Dizia Santo Agostinho: Cada comunidade cuide dos seus pobres e promova entre eles o maior bem, a comunhão e a unidade.
Se a pobreza é uma consequência desta pandemia, e por isso gera fome, outras consequências teremos também às quais dar uma resposta. Nós cristãos, celebrando a Eucaristia, adorando o Senhor, comungando e testemunhando a nossa vida, seremos interlocutores do partilhar o pão para erradicar a pobreza da realidade em que vivemos.
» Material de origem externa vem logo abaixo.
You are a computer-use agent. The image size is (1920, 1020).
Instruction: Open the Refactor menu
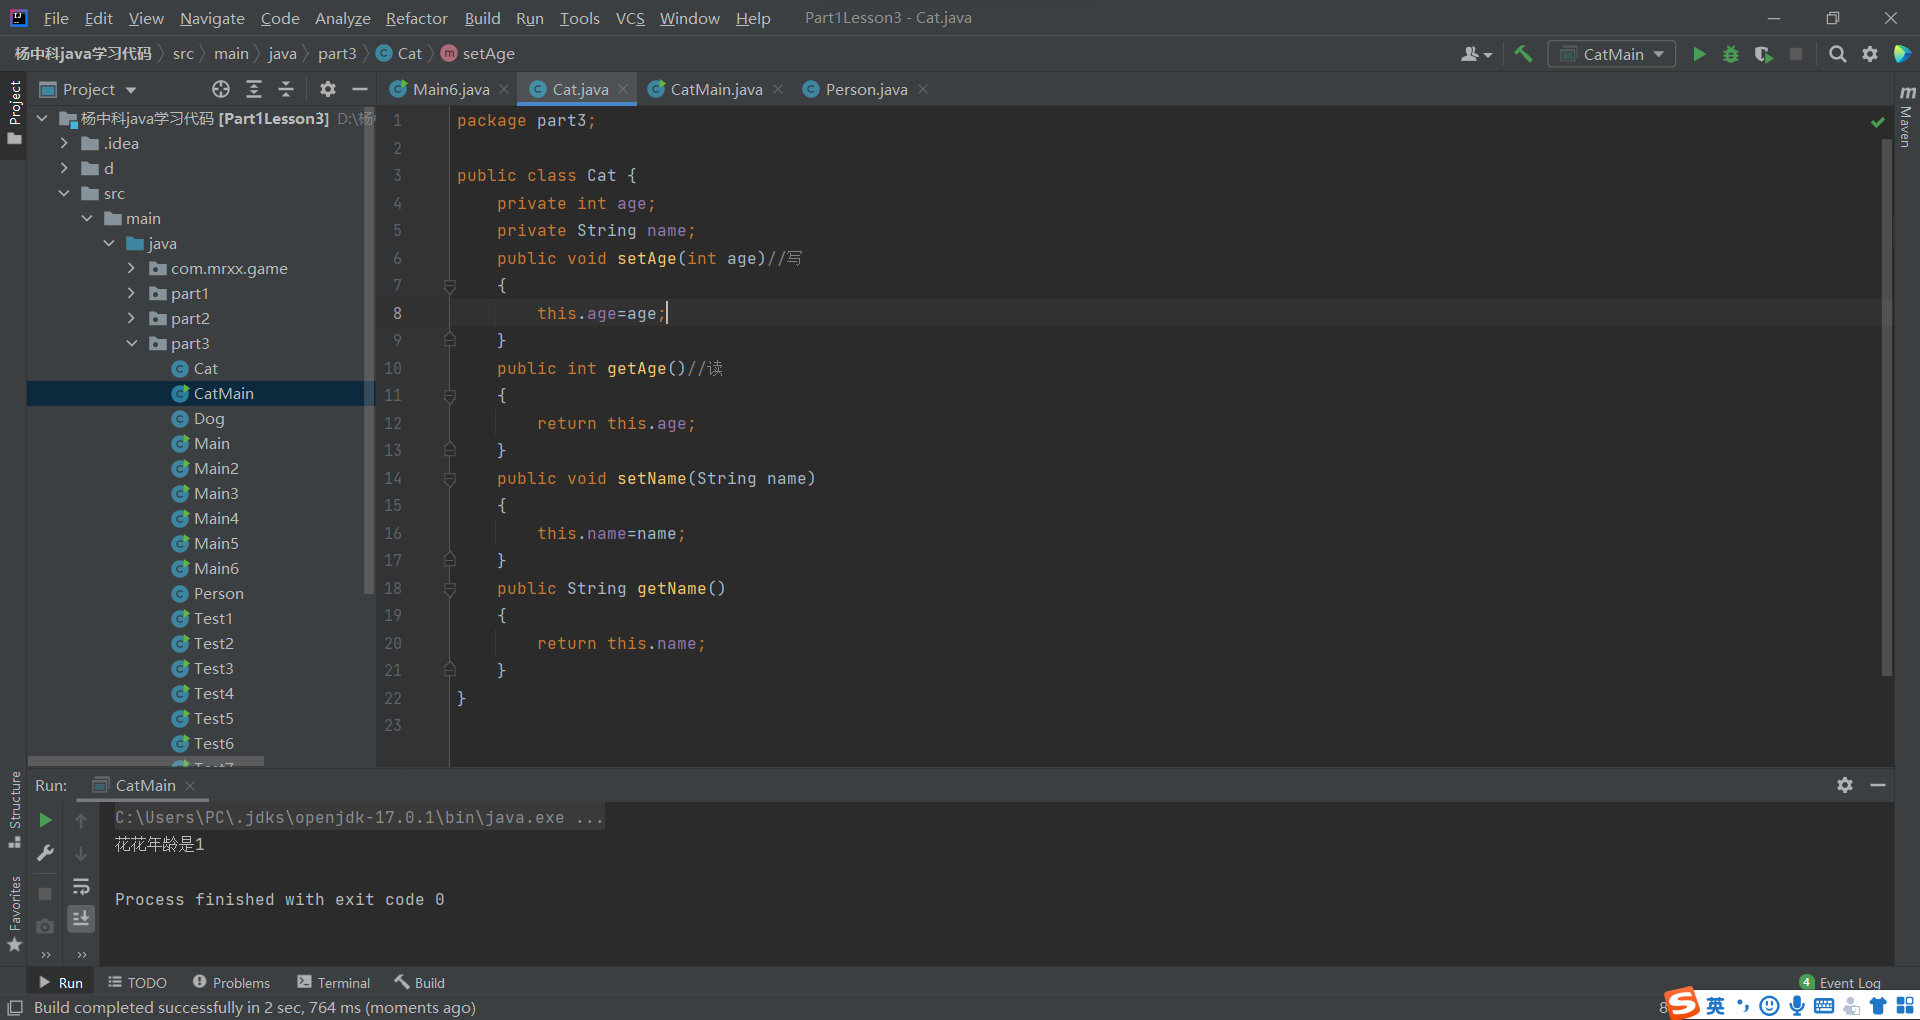pyautogui.click(x=416, y=18)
Este também é um compromisso da Igreja e da nossa sociedade. Neste enquadramento, de novo apelo a todos a seguirmos o exemplo que a paróquia de Santa Maria de Viseu nós está a dar com a recolha de bens alimentares, sinal de partilha do nosso pão. Pode ser pouco, mas quando está inteiro pode ser dividido em muitas fatias. E, se todos comermos desse pão, todos ficaremos saciados.
4. A abertura a uma sociedade mais fraterna e solidária, com gestos significativos de partilha e com uma dimensão evangélica, leva-nos não só a lavar os pés aos nossos irmãos, mas a servi-los também, dando atenção àquelas palavras de Jesus no contexto do Evangelho, que lembrava a multiplicação dos pães e dos peixes. Quando vieram dizer a Jesus que era uma multidão enorme e que não havia pão para lhes matar a fome, Jesus disse-lhes “Mandai-os sentar e dai-lhes vós de comer”. É isto que é confiado à Igreja quando celebra a Eucaristia.
Peçamos a Nossa Senhora, a São Teotónio e à Beata Rita Amada de Jesus uma grande devoção ao Santíssimo Sacramento, lembrando todos aqueles que sofreram e sofrem por esta pandemia, e aqueles que já partiram. Louvemos o Senhor por todos aqueles que, de um modo diferente, celebramos hoje esta festa do Santíssimo Corpo e Sangue de Nosso senhor Jesus Cristo.
No final da Eucaristia receberemos a bênção do Santíssimo Sacramento. Eu próprio irei à porta principal da nossa Sé-Catedral para abençoar a nossa cidade e a nossa diocese.
Ó Jesus, eu vos louvo e vos amo no Santíssimo Sacramento da Eucaristia, juntamente com este povo que celebra o sacramento do amor e da comunhão.
Parabéns! Muito obrigado por terdes vindo e não terdes medo. Ámen.